- **PASSAGE PROVIDED**
—————

By Tim Higgins 

Tesla Inc. reported Model 3 sedan deliveries that missed Wall Street's estimates and said it would cut prices on all its vehicles, news that drove shares of the electric car maker down more than 8% on Wednesday.

Tesla cut prices by $2,000, moving the starting cost of the Model 3 -- the vehicle it is banking on to reach the mass market -- to $44,000. The move, in part, was to make up for the elimination of federal tax incentives for Tesla vehicles that begin to phase out this year, it said.

The company has been working toward offering the Model 3 compact sedan at $35,000, part of Chief Executive Elon Musk's bet Tesla can make a more affordable vehicle as part of his vision for broader adoption of electric vehicles in the auto industry.

The car maker said total deliveries, fueled by increased production and sales of the Model 3 sedan, more than tripled to 90,700 in the fourth quarter, from 29,870 a year earlier. Analysts surveyed by FactSet, though, had expected total deliveries, including the more pricey Model S large sedan and Model X sport-utility vehicle, of 92,000 vehicles.

Fourth-quarter deliveries of the Model 3 rose to 63,150 from 1,550 a year earlier. Analysts had expected 64,900.

Tesla shares sank $27.11 to $305.69 after the company missed analysts' expectations on Model 3 deliveries as well as its own guidance on full-year deliveries of the Model S and Model X.

Full-year total deliveries reached 245,240. In 2017, the auto maker sold 102,807 vehicles after struggling to increase production of the Model 3.

—————

- **ACTIONS TO TAKE**
1. Repeat word for word the part of the Tesla article between "Tesla Inc. reported" and "year, it said.", inclusive.
2. In the Tesla article, how many fourth-quarter Model 3 deliveries did analysts expect?
Rely on the Tesla article alone.

- **EXTRACTED MATERIAL**
—————

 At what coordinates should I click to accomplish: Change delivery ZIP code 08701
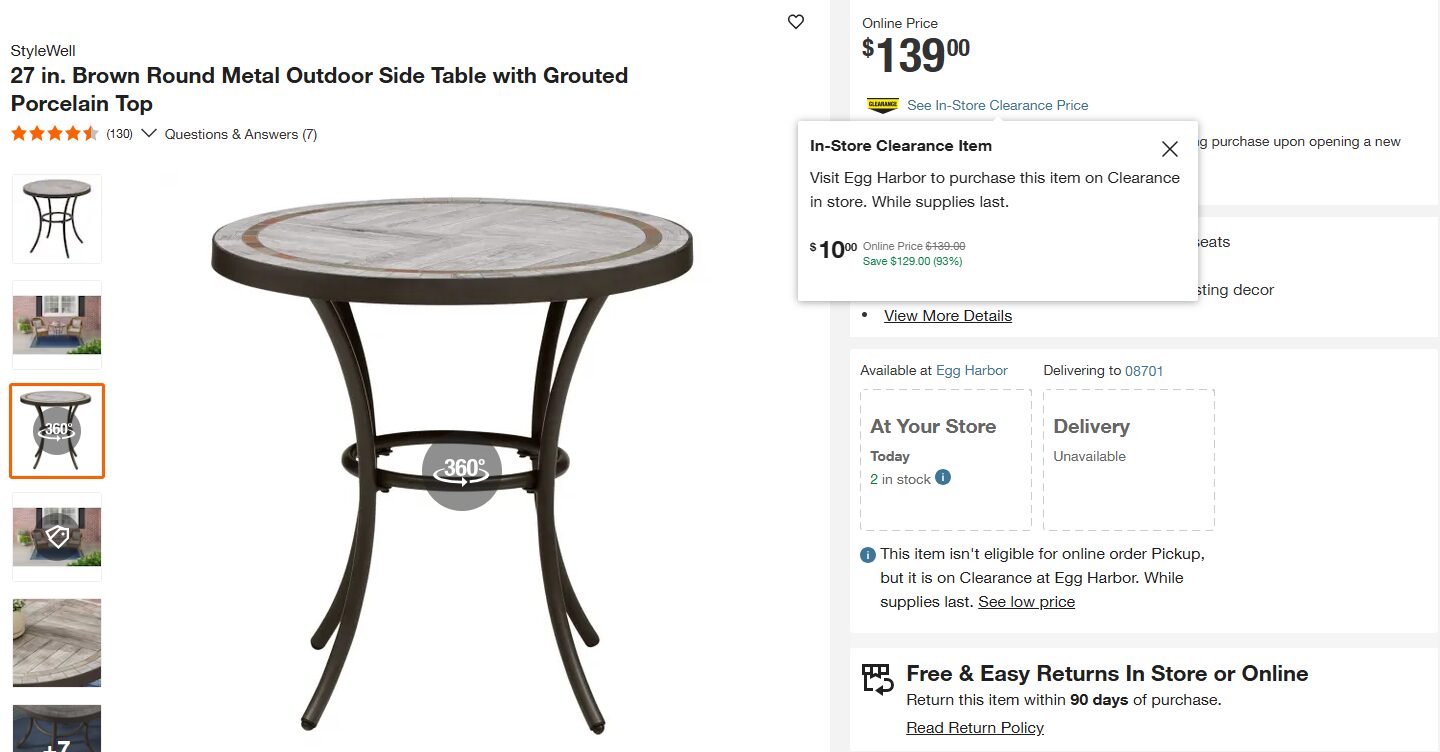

—————

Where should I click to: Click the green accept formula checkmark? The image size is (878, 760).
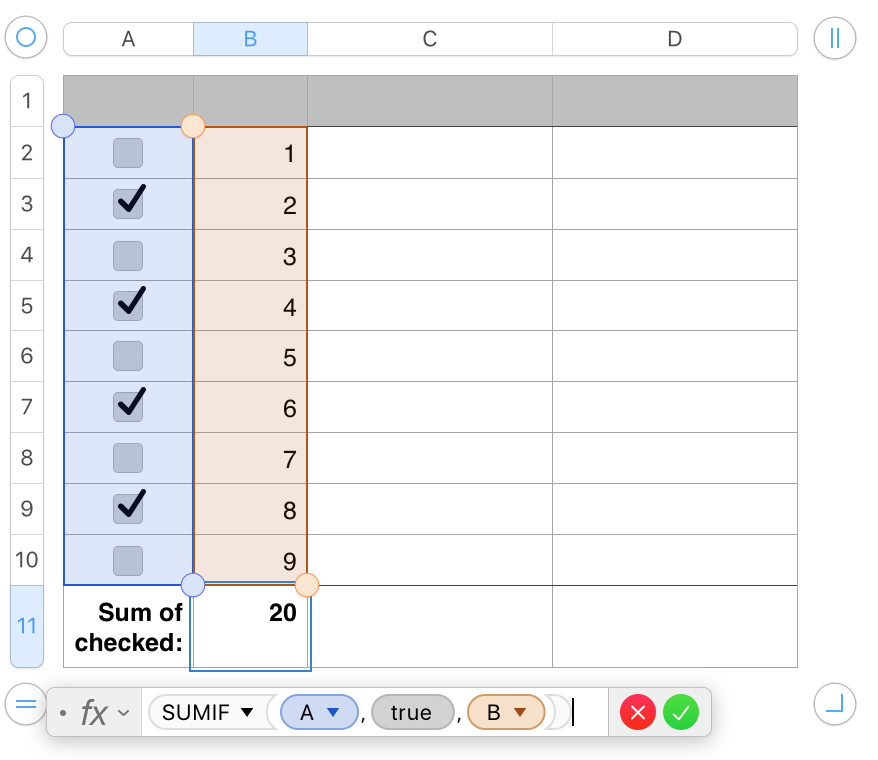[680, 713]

—————

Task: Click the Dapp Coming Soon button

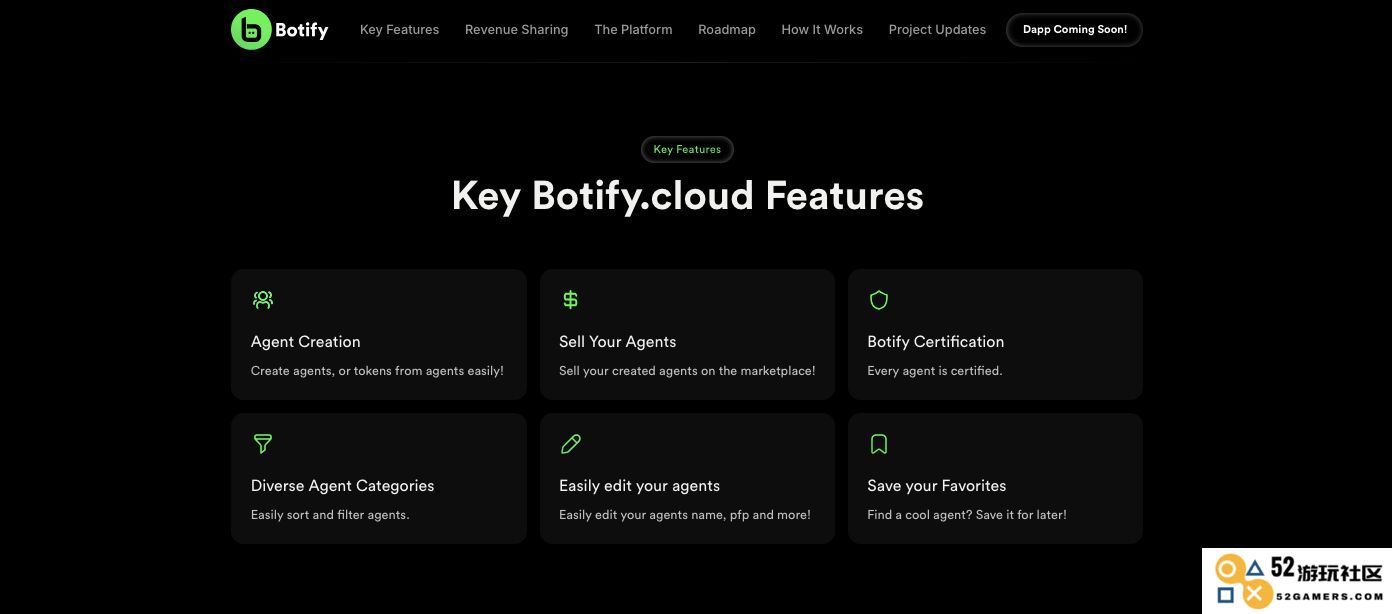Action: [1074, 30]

—————

- **EXPECTED RESULTS**
1.
Tesla Inc. reported Model 3 sedan deliveries that missed Wall Street's estimates and said it would cut prices on all its vehicles, news that drove shares of the electric car maker down more than 8% on Wednesday.

Tesla cut prices by $2,000, moving the starting cost of the Model 3 -- the vehicle it is banking on to reach the mass market -- to $44,000. The move, in part, was to make up for the elimination of federal tax incentives for Tesla vehicles that begin to phase out this year, it said.

2. 64,900